We’re about to be gifted, courtesy of ‘Our ABC’ a new series hosted by Annabel Crabbe, she of the ‘take one pollie, add large dollops of dimpled charm and serve up’ cooking series.
It’s called ‘House’ and features Parliament House, a building that many in Canberra still think of as the ‘New’ Parliament House. ‘Old’ Parliament House is now the Museum of Australian Democracy – MOAD – and some who worked there in past years think a more suited acronym would be to omit the ‘O’.
What OPH lacks in modernity, it makes up in iconic Territory myth and legend.
Visitors like to photograph each other on the front steps, where in 1975 Gough Whitlam furiously declared that “Nothing can save the Governor-General”
According to local legend, on that same day, before that momentous denouncement and its implications had sunk in, Jim Cairns and Junie Morosi were strolling in the Senate Rose Gardens while the Prime Minister ate a lunchtime steak in the Lodge.
The Rose Gardens, heady with perfume when in full bloom, were planted –according to the story – with one shilling donations from people all over the country during the grim Depression years. Walk through the rose gardens and say a thank you to those generous souls.
‘Old’ Parliament House, designed by the first Commonwealth government architect John Smith Murdoch, was deemed ‘a provisional’ Parliament. Nevertheless, it sat stately, solid, from 1927 to 1988, years in which generations of Press Gallery journalists hurried through on their way to ‘the boxes’ where media releases, hand-typed and photocopied, were gathered.
A small, creaky lift that opened on the narrow passageway lined with wooden pigeonholes. Your correspondent once had the honour occupy that lift with the doyen of the Gallery, a certain Mr Oakes. (There was only room for the two of us.)
When it rained, a plank bridge gave access to the television studios and occasionally rain would penetrate the offices, causing the librarians in the ground floor Parliamentary Library to bring out plastic sheeting to protect their books and folios.
In the Press Gallery’ itself, notices in the institutional white tiled toilet allocated to ‘female reporters’ requested that tea leaves not be flushed. A blocked toilet caused serious logistical problems and journalists of the day, after a quick surreptitious look up and down the corridor would dash into the toilet reserved for the opposite sex and hope no one saw them.
The loo with the best view was the one at the front of the building on the first floor, above the main security desk. Its window looks across the lake to the Australian War Memorial and the slopes of Mount Ainslie, upholding another Canberra myth, that the located both Houses, one behind the other, was designed esoteric and cosmological occult principles by the architects of Canberra, Walter Burley Griffin and his wife Marion Mahoney Griffin.

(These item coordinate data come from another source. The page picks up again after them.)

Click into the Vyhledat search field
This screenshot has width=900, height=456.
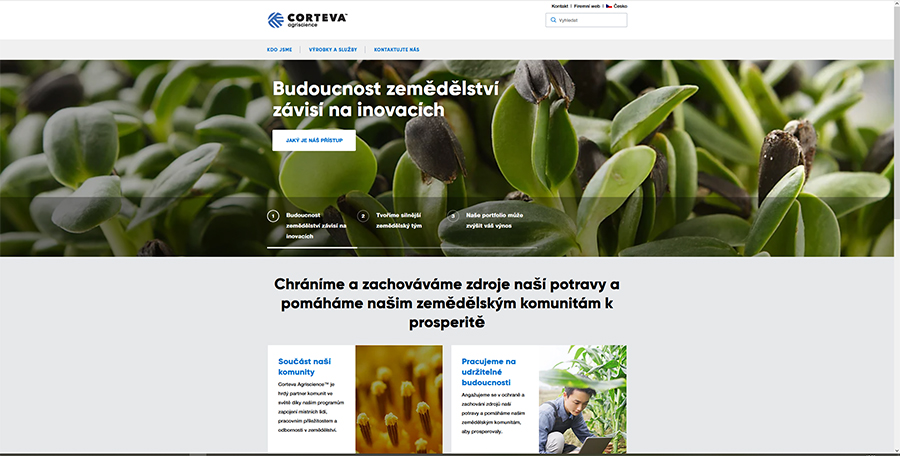coord(586,20)
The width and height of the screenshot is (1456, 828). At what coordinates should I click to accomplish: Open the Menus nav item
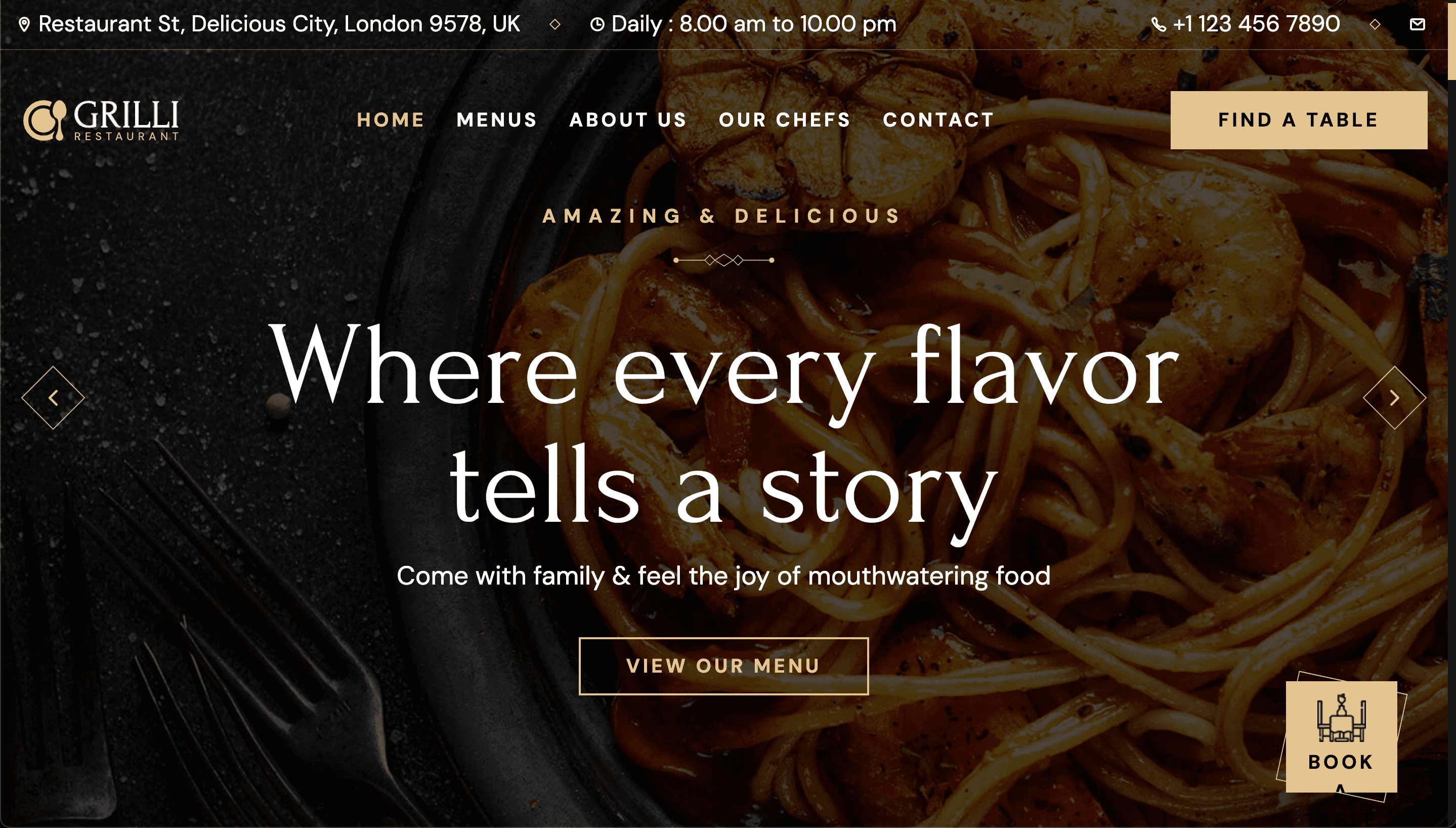point(497,120)
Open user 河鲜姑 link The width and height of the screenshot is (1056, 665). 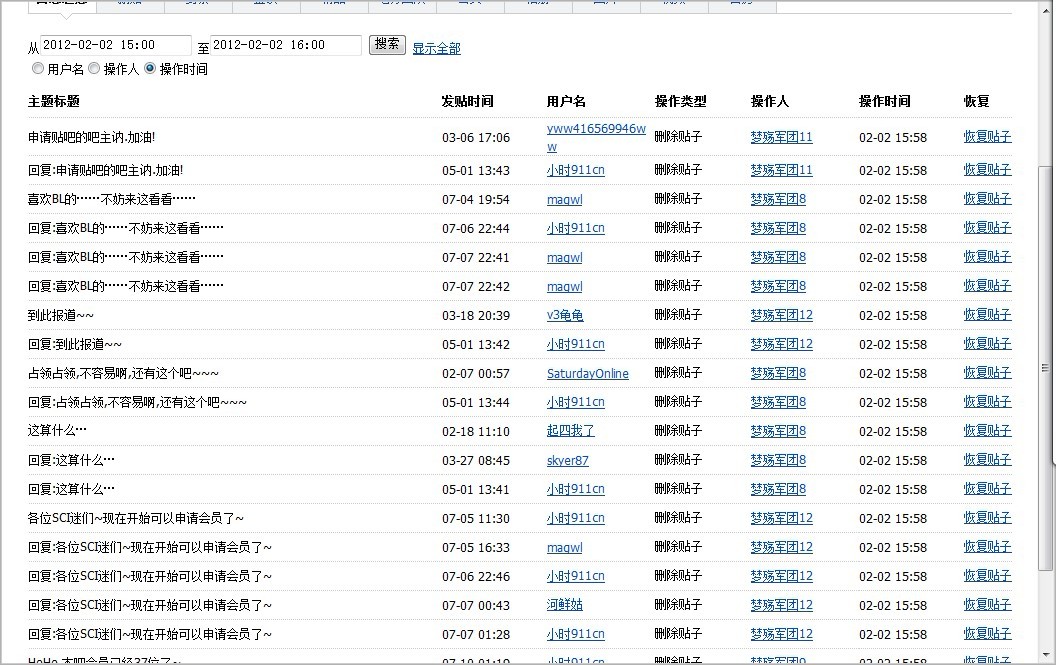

As twilight settles, the ghosts of a hundred feral cats and kittens may appear, cats that once lived in hedges around the Senate tennis courts, fed nightly by a cat-loving public servant whose appearance brought moggies of all colours and sizes to purr around her feet.
Eventually, in the interests of public safety, the cats were trapped by orders of the National Capital Authority. House maintenance staff were subsequently observed to discreetly leave out bowls of mouse bait in inconspicuous places through OPH.
However, there is one natural phenomenon, one force of nature that affects both Houses at certain times of the year, the centuries-old flight passage of the Bogong Moths.
Once ingredients of feasts of the local Aboriginals, bogongs are now sources of irritation. Their fluffy brown bodies, wings wafting even in death, collect in heaps in offices, passageways and courtyards of both buildings, and, stepped upon, adhere to the soles of shoes of ministers and maintenance men alike.
I hope Annabel mentions the bogongs. They’re part of House history.